#### Written problem:
Starting with the line that contains "Click the Logout link" and going on through the line that contains "pos(142,191)", write out the data again, swapping "Logout" for "Sign Out" and leaving everything else unchanged. Leave the pictures out of your answer.

#### Records supplied:
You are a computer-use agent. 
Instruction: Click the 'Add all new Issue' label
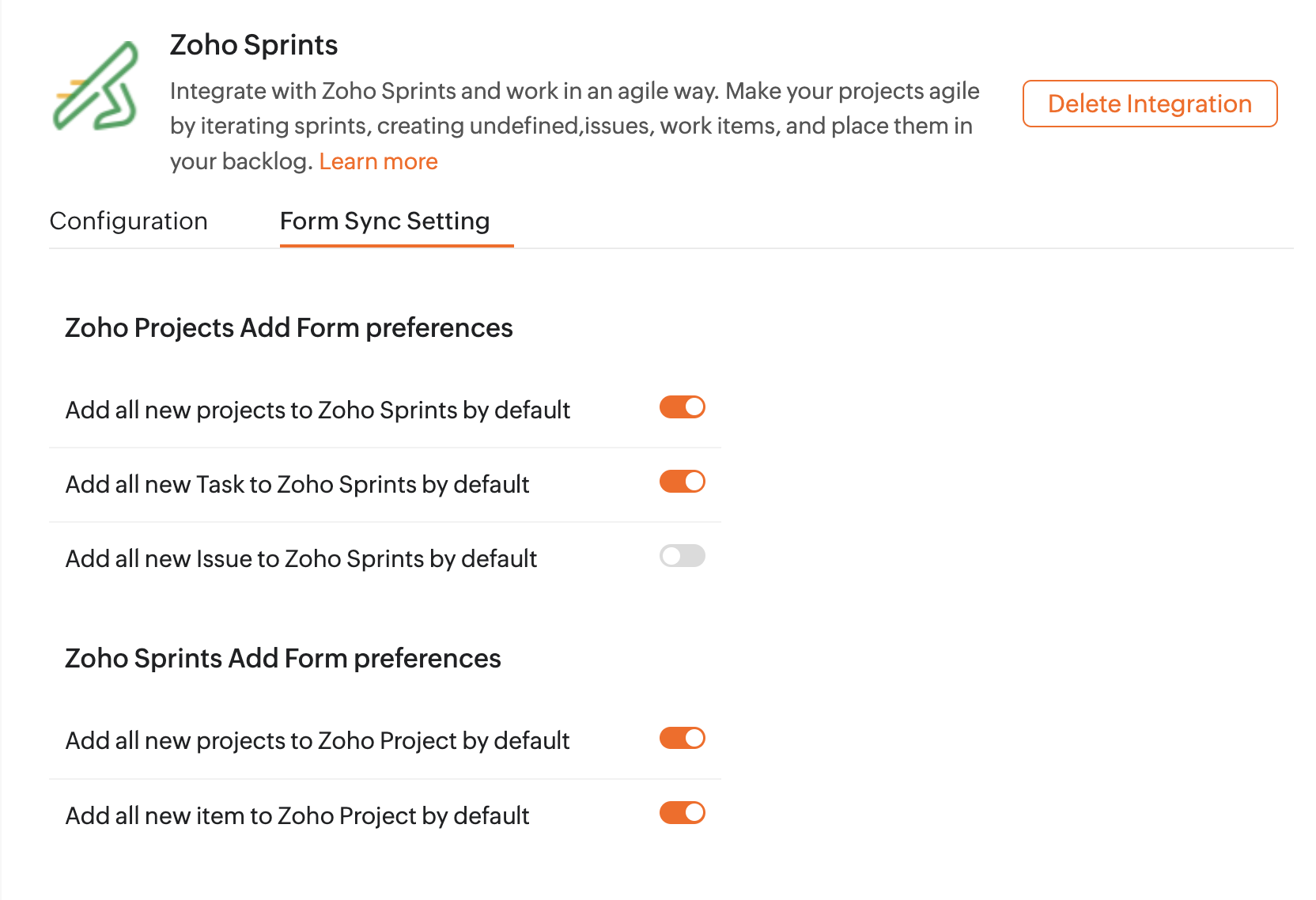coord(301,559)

* * *

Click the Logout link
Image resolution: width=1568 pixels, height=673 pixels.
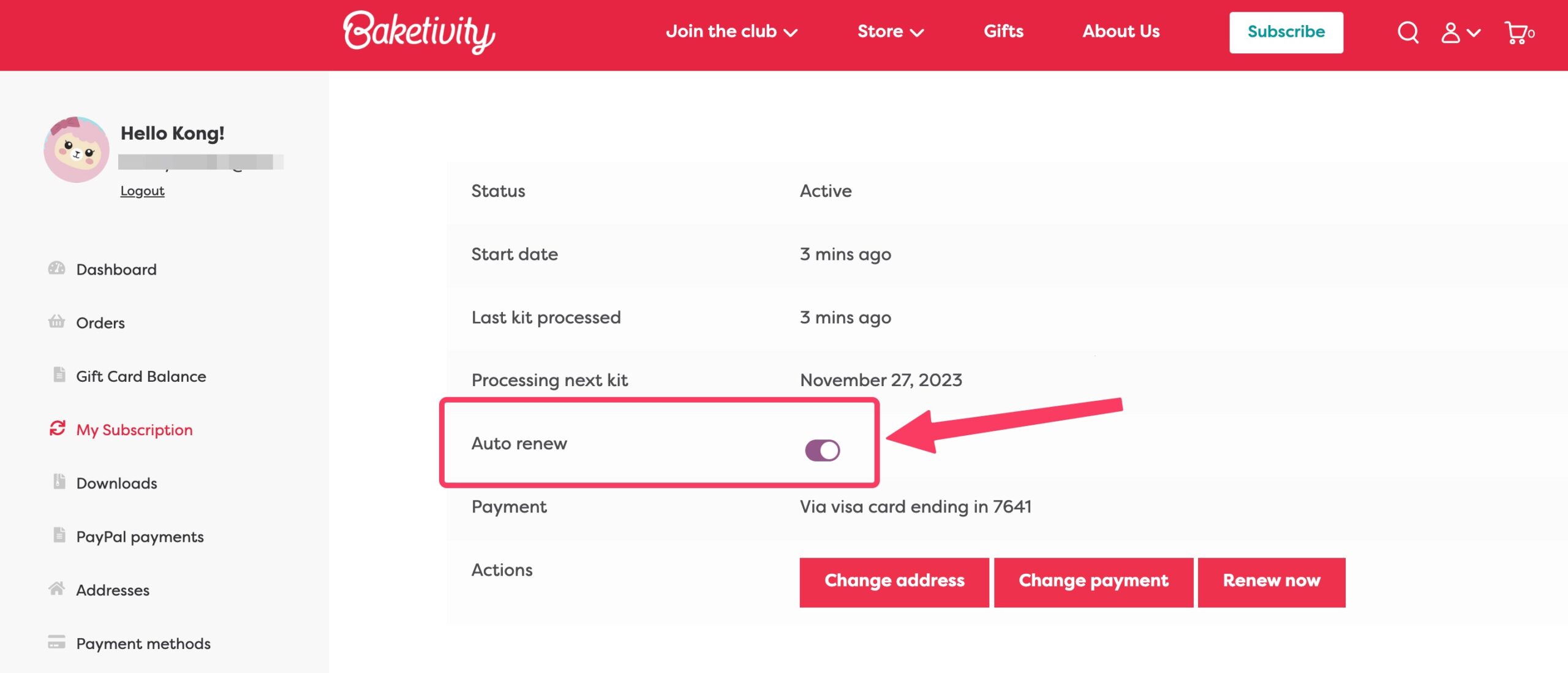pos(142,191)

...

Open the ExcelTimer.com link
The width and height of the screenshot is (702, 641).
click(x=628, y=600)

#### Task output:
Click the Sign Out link
Image resolution: width=1568 pixels, height=673 pixels.
pos(142,191)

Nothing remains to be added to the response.